Die Werke von Shirana Shahbazi sind weltweit in den Sammlungen bedeutender Institutionen vertreten, wie dem Aargauer Kunsthaus, Aarau; Fotomuseum Winterthur; Guggenheim Museum, New York; Kunstmuseum Zürich; Migros Museum für Gegenwartskunst, Zürich; Museum of Modern Art, New York; Tate Modern, London; National Museum of Photography, Kopenhagen; Sprengel Museum, Hannover; u.v.m. Wichtige Einzelausstellungen fanden zuletzt u.a. im Kunsthaus Hamburg (2018); Istituto Svizzero, Mailand (2018); Museum Fotogalleriet, Oslo (2017); KINDL, Berlin (2017); in der Camera Austria, Graz (2016) sowie der Kunsthalle, Bern (2014) statt. Aktuell sind Werke von Shahbazi in der von Catherine Hug kuratierten Gruppenausstellung Smoke and Mirrors im Kunsthaus Zürich zu sehen. Die Ausstellung läuft bis zum 11. Oktober und wird im April 2021 in das Guggenheim Museum Bilbao weiterreisen. Zu den wichtigen Gruppenausstellungen der vergangenen Jahre zählen u.a. Niko Pirosmani, Fondation Vincent Van Gogh, Arles (2019); Swiss Pavilion: House Tour, 16. Internationale Architekturbiennale, Venedig (2018) und The Other and Me, Sharjah Art Museum, Sharjah (2014).
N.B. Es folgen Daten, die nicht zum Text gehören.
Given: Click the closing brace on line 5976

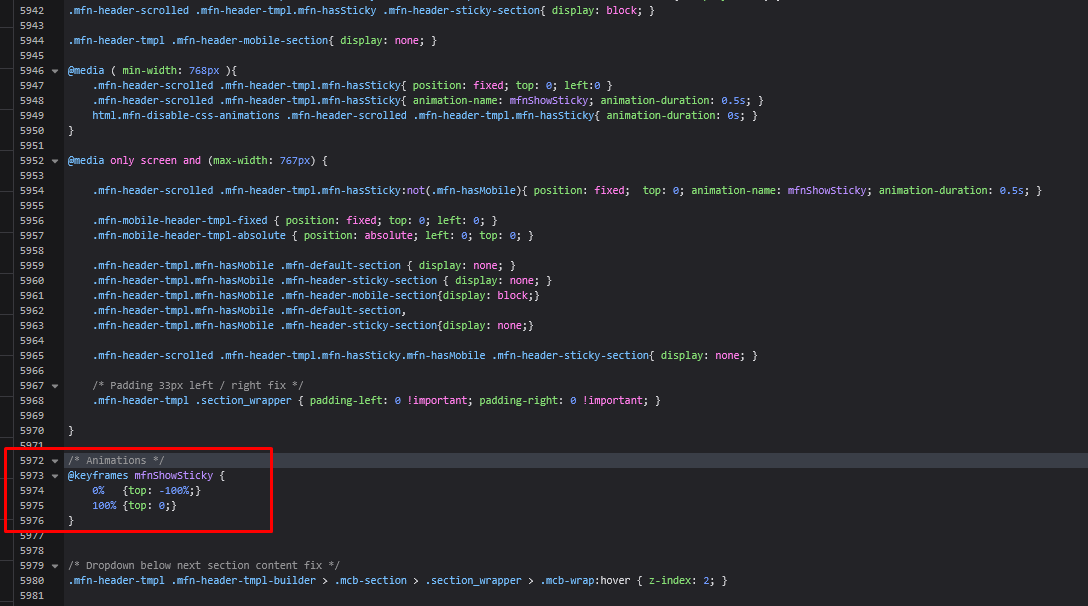Looking at the screenshot, I should (71, 521).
Seit 2005 ist Shahbazi für Ihre Kunst im öffentlichen Raum bekannt, so war sie 2015 am Umbau-Projekt der ZKB beteiligt und gestaltete 2017 die Bürowände der neuen Axel Springer-Niederlassung, beides in Zürich. 2019 wurde ihr künstlerisches Schaffen mit dem Prix Meret Oppenheim ausgezeichnet.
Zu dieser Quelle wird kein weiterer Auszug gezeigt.